2004-12-13 21:53:00

       
  

O pseudo amor ao pseudo corpo

Somos basicamente narcisistas.Todos.A civilização
nos ensina , aos pouquinhos( para não nos chocarmos) que o outro
existe.E que devemos amar o outro, o que já é , de início, uma
dificuldade.Depois nos ensinam que temos que amar o outro como a nós
mesmos, o que já é quase impossível.Alguns poucos aprendem e sofrem os
custos de sua abnegação.A maioria dá um jeitinho.

Um destes jeitinhos chama-se patriotismo.Amor na verdade é
desprendimento do próprio ego.Patriotismo é narcisimo projetado e
disfarçado de amor às suas cercanias, o que é redundantemente patético.O
egocentrismo latente de uma pessoa é tão forte que se projeta para além
dos limites do próprio corpo.Ama-se a si próprio, à sua casa, às suas
posses , à sua cidade, estado e , por fim, à sua pátria.O amor a algo
específico pressupõe uma escolha que diminui e às vezes exclui as
outras possibilidades.A única escolha amorosa possível e legítima é a
uma pessoa.Não se ama uma entidade abstrata como um país com costumes ,
culturas e hábitos diversos, que , por imposição, teve seus limites
demarcados.Amor à pátria nada mais é que narcisismo (mal) disfarçado.O
mesmo que torcer para um time.O amor à pátria pressupõe uma crença na
hegemonia de valores culturais que , na maioria das vezes, nem são os
seus.Ama-se a pátria como se ama a si próprio, ao seu corpo.Mas um corpo
fictício, e construído a dar entender que se ama o próximo.

Patriotismo e seu sucedâneo, o pérfido nacionalismo, são os pilares
do racismo, da intolerância, da guerra.Não é utópico dizer que somos um
só povo, porque em verdade o somos.Um povinho chinfrim, medíocre, uma
raça que não deu certo:a humana.Não deu certo justamente porque se
pretendeu tão megalômana que criou distinções entre si, de povos,
credos, etnias, e estabeleceu valores a cada um.Não quero aqui negar o
valor da competitividade, mas esta se dá exclusivamente no campo
individual, não no que diz respeito à culturas de povos ou países.O
processo cultural é competitivo, claro, mas os valores que se sobressaem
são sempre individuais, que se destacam no campo do pensamento e da
arte.O coletivo, por si só,apenas consegue articular grandes
organizações.Como o nazi-fascismo, por exemplo.
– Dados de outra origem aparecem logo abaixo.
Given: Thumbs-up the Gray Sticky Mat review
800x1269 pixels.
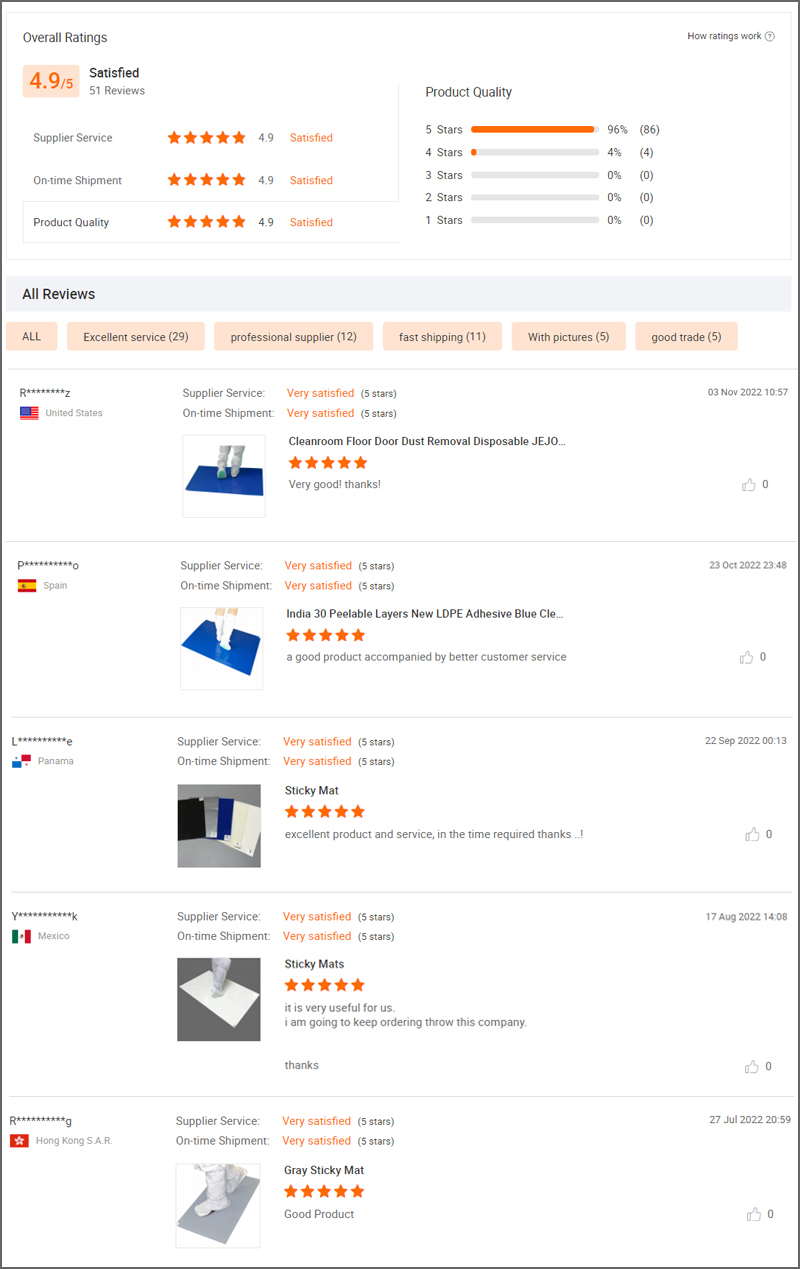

Amor à pátria é uma falácia.O que há é orgulho da pátria.Um orgulho
vazio e despropositado.E amor é o oposto de orgulho, nunca é demais
salientar.Mas este orgulho tende a acabar e a cair no ridículo, com os
efeitos da globalização, tanto os nefastos quanto os virtuosos.Soa quase
ridículo hoje em dia falar em costumes de um povo, dada a
descaracterização crescente do que se chamam ‘’nações’’ e a confluência
de culturas.A quebra dos limites culturais é hoje inexorável e tende a
se acirrar cada vez mais.Claro que há uma hegemonia econômica que impõe
um modelo acima de outros.Mas sempre foi assim.Como contraposição à
hegemonia da mesmice pasteurizada, volto aqui a falar no
indivíduo.Só se pode aproveitar esta mescla cultural através da escolha,
do bom senso.E povos que raciocinam em bloco jamais terão este poder de
percepção e escolha.Resta ao ser humano, individualmente, separar o
joio do trigo desta balbúrdia globalizante.

Para começar, nada mais saudável que parar de olhar para nosso umbigo
inexistente de nosso corpo irreal, ou seja, nossa pátria, e abrirmos os
olhos para o que pode até nos parecer estranho a princípio, mas que
porventura poderá ser aproveitado.E abandonarmos esta bobagem de
patriotismo, que é tão ridículo como masturbar-se pensando em si
mesmo.Sim, sim, caríssimos,patriotismo é tara.E das mais esquisitas.